[Stored data]
^^^^^^^^^^^^^^^^

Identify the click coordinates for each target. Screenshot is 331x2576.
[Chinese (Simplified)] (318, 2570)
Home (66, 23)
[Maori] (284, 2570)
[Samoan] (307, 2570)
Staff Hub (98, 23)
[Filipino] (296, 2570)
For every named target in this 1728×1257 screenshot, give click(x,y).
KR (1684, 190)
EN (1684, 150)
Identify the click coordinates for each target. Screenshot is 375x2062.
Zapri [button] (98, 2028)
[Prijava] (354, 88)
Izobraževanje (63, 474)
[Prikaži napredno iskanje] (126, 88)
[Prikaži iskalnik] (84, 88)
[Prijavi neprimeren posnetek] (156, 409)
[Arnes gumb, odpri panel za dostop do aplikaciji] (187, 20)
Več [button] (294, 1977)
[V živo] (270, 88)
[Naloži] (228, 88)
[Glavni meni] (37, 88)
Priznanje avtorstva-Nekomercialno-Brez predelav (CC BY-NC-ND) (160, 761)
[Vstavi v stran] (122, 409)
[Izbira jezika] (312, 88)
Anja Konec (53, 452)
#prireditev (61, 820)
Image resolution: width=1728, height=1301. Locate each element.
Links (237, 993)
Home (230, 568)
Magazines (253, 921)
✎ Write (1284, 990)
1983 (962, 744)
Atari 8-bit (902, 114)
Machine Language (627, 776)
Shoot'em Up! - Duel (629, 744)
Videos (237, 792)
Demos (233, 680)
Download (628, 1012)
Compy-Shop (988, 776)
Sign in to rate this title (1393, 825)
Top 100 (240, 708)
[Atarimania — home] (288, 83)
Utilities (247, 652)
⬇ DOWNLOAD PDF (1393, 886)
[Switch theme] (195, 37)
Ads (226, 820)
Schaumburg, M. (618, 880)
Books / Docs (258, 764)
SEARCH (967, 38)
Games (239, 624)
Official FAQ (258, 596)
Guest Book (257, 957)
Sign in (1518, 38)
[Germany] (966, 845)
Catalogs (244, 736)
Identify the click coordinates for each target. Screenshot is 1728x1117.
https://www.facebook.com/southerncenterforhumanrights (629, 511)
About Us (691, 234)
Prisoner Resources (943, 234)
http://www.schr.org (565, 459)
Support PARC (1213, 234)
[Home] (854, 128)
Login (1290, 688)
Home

^^^^^^^^^^^^^^^^

> _Activity_
Your answer should consist of every entry, repeated exactly.

> _Response to this exercise_
Identify the click coordinates for each target. Screenshot is 331x2576.
[Chinese (Simplified)] (318, 2570)
Home (66, 23)
[Maori] (284, 2570)
[Samoan] (307, 2570)
Staff Hub (98, 23)
[Filipino] (296, 2570)
For every named target in this 1728×1257 screenshot, give click(x,y).
KR (1684, 190)
EN (1684, 150)
Identify the click coordinates for each target. Screenshot is 375x2062.
Zapri [button] (98, 2028)
[Prijava] (354, 88)
Izobraževanje (63, 474)
[Prikaži napredno iskanje] (126, 88)
[Prikaži iskalnik] (84, 88)
[Prijavi neprimeren posnetek] (156, 409)
[Arnes gumb, odpri panel za dostop do aplikaciji] (187, 20)
Več [button] (294, 1977)
[V živo] (270, 88)
[Naloži] (228, 88)
[Glavni meni] (37, 88)
Priznanje avtorstva-Nekomercialno-Brez predelav (CC BY-NC-ND) (160, 761)
[Vstavi v stran] (122, 409)
[Izbira jezika] (312, 88)
Anja Konec (53, 452)
#prireditev (61, 820)
Image resolution: width=1728, height=1301. Locate each element.
Links (237, 993)
Home (230, 568)
Magazines (253, 921)
✎ Write (1284, 990)
1983 (962, 744)
Atari 8-bit (902, 114)
Machine Language (627, 776)
Shoot'em Up! - Duel (629, 744)
Videos (237, 792)
Demos (233, 680)
Download (628, 1012)
Compy-Shop (988, 776)
Sign in to rate this title (1393, 825)
Top 100 (240, 708)
[Atarimania — home] (288, 83)
Utilities (247, 652)
⬇ DOWNLOAD PDF (1393, 886)
[Switch theme] (195, 37)
Ads (226, 820)
Schaumburg, M. (618, 880)
Books / Docs (258, 764)
SEARCH (967, 38)
Games (239, 624)
Official FAQ (258, 596)
Guest Book (257, 957)
Sign in (1518, 38)
[Germany] (966, 845)
Catalogs (244, 736)
Identify the click coordinates for each target. Screenshot is 1728x1117.
https://www.facebook.com/southerncenterforhumanrights (629, 511)
About Us (691, 234)
Prisoner Resources (943, 234)
http://www.schr.org (565, 459)
Support PARC (1213, 234)
[Home] (854, 128)
Login (1290, 688)
Home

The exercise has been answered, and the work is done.